§ **TAREFA ESCRITA 1**
Responda com base no texto sobre Roberto Marinho e a Globo:
(a) Quantos dias durou o luto oficial?
(b) Quem enviou uma coroa de flores?
(c) Desde quando estão em curso as mudanças às quais a emissora busca se adequar?
§ **TAREFA ESCRITA 2**
Atualize o trecho do texto sobre Roberto Marinho e a Globo de "Entre flamingos, carpas" a "coroa de flores.", trocando "três dias" por "sete dias".
§ **TAREFA ESCRITA 3**
Escreva a continuação do texto sobre Roberto Marinho e a Globo a partir do ponto em que ele termina.

§ **TEXTO PARA LEITURA**
----------

Processo de "abertura" sinaliza novos tempos

ESTHER HAMBURGER
ESPECIAL PARA A FOLHA

Entre flamingos, carpas e pinturas a óleo, artistas emocionados e políticos das mais variadas correntes do espectro ideológico prestaram suas últimas homenagens a Roberto Marinho, morto na última quarta. Houve luto oficial de três dias, Fidel Castro, fã das novelas brasileiras, enviou uma coroa de flores.
A quase unanimidade em torno do jornalista empreendedor é sintomática do poder que a Globo acumulou durante o seu longo reinado. Agora os tempos são outros. A Globo passa por um profundo processo de "abertura". A emissora busca se adequar às mudanças tecnológicas, culturais e políticas em curso desde o final dos anos 80. Embora esteja bem colocado, o desafio não é trivial e o resultado não está dado.

----------

Entradas para localizar texto e elementos
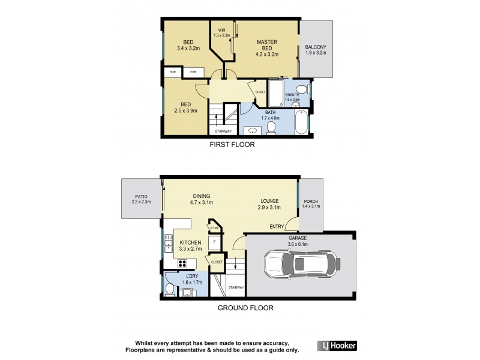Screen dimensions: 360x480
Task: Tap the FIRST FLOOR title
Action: (x=232, y=145)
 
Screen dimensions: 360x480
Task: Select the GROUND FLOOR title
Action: (x=245, y=308)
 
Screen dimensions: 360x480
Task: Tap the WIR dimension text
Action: (x=222, y=35)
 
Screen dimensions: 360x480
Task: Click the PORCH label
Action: (x=311, y=201)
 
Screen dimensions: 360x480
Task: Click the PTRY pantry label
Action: (x=214, y=228)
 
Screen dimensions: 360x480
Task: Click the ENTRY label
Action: (x=277, y=226)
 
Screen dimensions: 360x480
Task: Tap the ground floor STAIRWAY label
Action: (x=236, y=288)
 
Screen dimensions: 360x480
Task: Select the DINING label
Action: (x=202, y=196)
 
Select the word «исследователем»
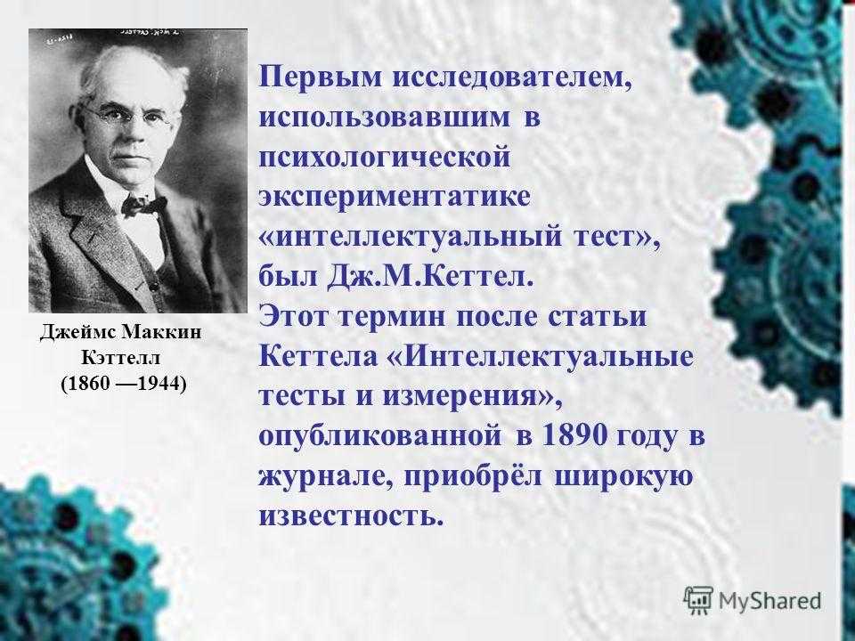pyautogui.click(x=511, y=77)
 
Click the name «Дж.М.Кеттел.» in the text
pyautogui.click(x=429, y=278)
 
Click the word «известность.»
pyautogui.click(x=351, y=515)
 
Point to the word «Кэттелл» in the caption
pyautogui.click(x=121, y=358)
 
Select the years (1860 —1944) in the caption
pyautogui.click(x=123, y=384)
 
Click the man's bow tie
pyautogui.click(x=143, y=205)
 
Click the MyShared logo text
pyautogui.click(x=770, y=600)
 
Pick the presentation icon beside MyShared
pyautogui.click(x=698, y=601)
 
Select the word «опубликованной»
pyautogui.click(x=380, y=436)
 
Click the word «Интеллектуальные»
pyautogui.click(x=549, y=357)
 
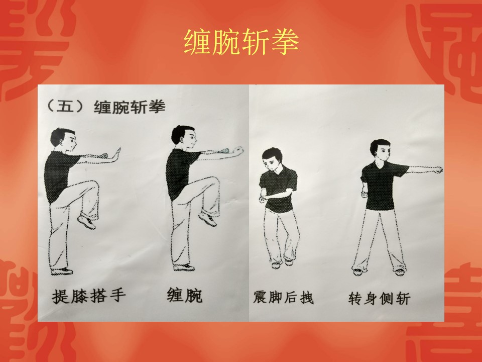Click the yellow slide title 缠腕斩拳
pyautogui.click(x=241, y=42)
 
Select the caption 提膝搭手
pyautogui.click(x=89, y=296)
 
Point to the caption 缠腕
pyautogui.click(x=184, y=295)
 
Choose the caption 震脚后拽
pyautogui.click(x=283, y=297)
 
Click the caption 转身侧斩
pyautogui.click(x=380, y=298)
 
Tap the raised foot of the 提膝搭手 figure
pyautogui.click(x=87, y=221)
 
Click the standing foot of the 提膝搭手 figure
pyautogui.click(x=62, y=271)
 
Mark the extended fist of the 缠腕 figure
pyautogui.click(x=238, y=150)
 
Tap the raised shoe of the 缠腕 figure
pyautogui.click(x=207, y=218)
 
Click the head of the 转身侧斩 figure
pyautogui.click(x=381, y=151)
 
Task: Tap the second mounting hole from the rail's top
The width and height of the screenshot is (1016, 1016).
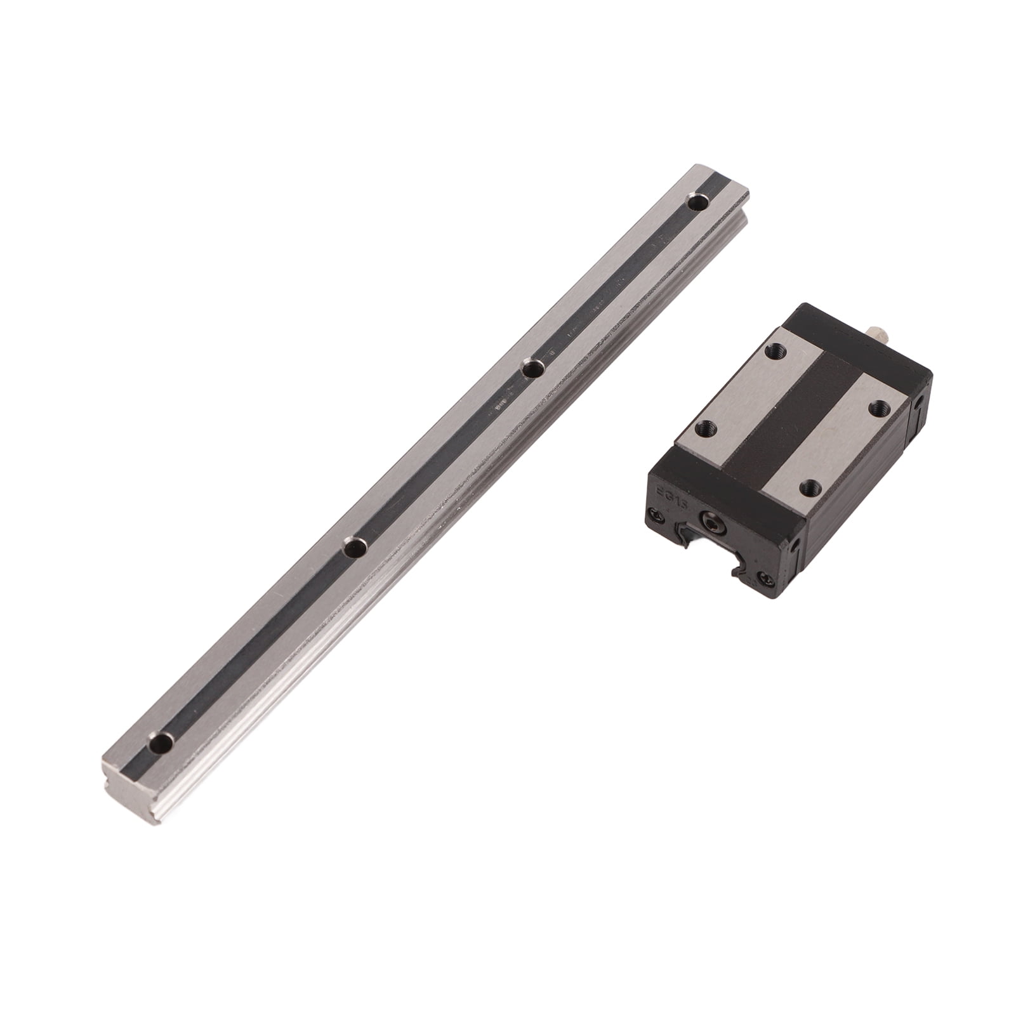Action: point(532,368)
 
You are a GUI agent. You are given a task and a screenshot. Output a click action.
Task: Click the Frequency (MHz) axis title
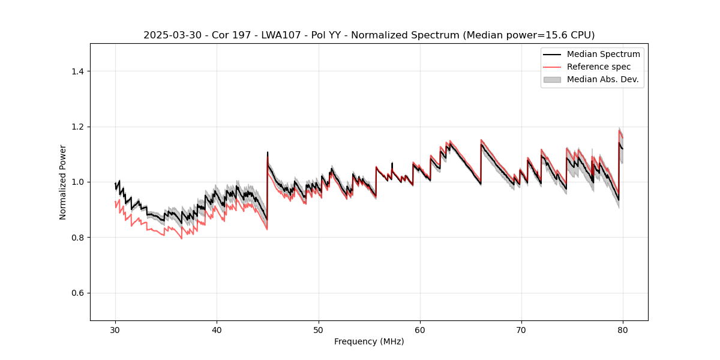[x=369, y=341]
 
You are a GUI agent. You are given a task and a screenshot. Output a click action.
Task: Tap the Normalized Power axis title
[x=63, y=182]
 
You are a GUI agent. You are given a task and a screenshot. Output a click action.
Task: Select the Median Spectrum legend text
[x=603, y=54]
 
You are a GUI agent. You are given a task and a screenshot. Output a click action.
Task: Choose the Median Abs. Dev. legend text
[x=602, y=79]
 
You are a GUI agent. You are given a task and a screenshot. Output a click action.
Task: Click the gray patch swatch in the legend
[x=552, y=79]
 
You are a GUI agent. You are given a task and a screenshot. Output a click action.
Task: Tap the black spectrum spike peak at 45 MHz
[x=268, y=152]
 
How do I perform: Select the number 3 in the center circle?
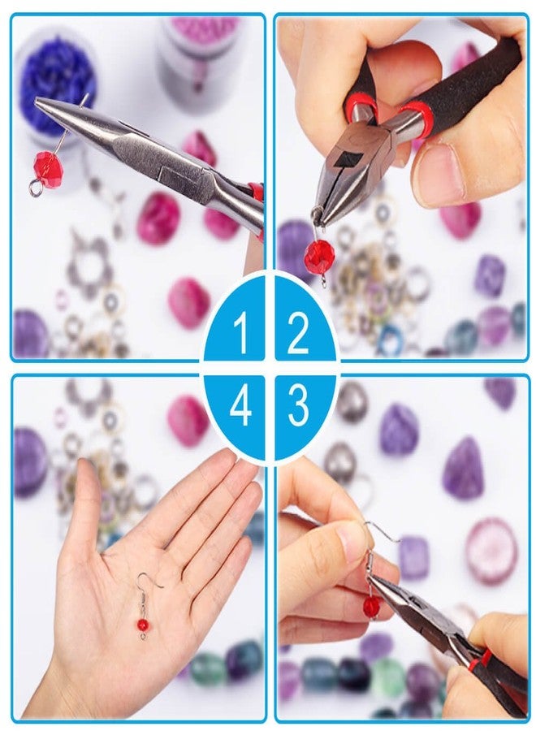298,405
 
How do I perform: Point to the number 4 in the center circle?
240,406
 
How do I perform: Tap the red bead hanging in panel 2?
318,257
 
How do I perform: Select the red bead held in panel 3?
371,605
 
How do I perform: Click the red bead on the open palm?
142,625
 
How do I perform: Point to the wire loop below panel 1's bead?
34,190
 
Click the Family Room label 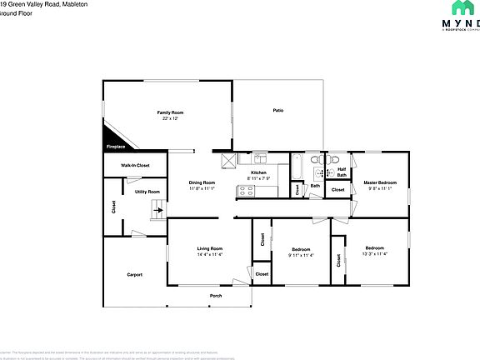click(171, 112)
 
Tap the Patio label click(278, 110)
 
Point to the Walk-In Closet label click(135, 166)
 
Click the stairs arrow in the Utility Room click(155, 212)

----------

§ **RESPOSTA CORRETA 1**
(a) Três dias.
(b) Fidel Castro.
(c) Desde o final dos anos 80.

§ **RESPOSTA CORRETA 2**
Entre flamingos, carpas e pinturas a óleo, artistas emocionados e políticos das mais variadas correntes do espectro ideológico prestaram suas últimas homenagens a Roberto Marinho, morto na última quarta. Houve luto oficial de sete dias, Fidel Castro, fã das novelas brasileiras, enviou uma coroa de flores.

§ **RESPOSTA CORRETA 3**
O mercado de televisão se diversificou. A TV mais popular do país já não exerce o controle da audiência que um dia conquistou. A Globo sustenta um grupo endividado. Mas lidera as novas frentes. Veio o vídeo, o cabo, a internet. Está chegando a TV digital. Discretamente a produção regional se fortalece. Surgem experiências, ainda limitadas, de produção independente. A televisão, mesmo que timidamente, estimula profissionais aptos a trabalhar a interação com o cinema.
A grade de programação que consagrou a emissora no início dos anos 70 continua basicamente de pé, embora encarne mais as glórias passadas. Mesmo que por vezes flerte com o sensacionalismo que caracteriza algumas das concorrentes, em geral, a emissora procura manter a linha.
Novelas já não polarizam como antes, mas, na falta de alternativas, ainda expressam ansiedades contemporâneas. São o feijão-com-arroz que continua a sustentar a casa.
Novos projetos atraem talentos e preparam a emissora para as transformações de produção e recepção que se avizinham. São formatos espalhados na grade, que se aventuram, por exemplo, a veicular imagens de profissionais desconhecidos com sotaques locais.
Há já uma experiência acumulada com seriados cômicos. Há dramatização de histórias sugeridas por telespectadores. Há experiências pontuais de co-produção com parceiros antigos como a Casa de Cinema de Porto Alegre. Há equipes de pesquisa tecnológica, que subsidiam gravações pioneiras em suporte digital.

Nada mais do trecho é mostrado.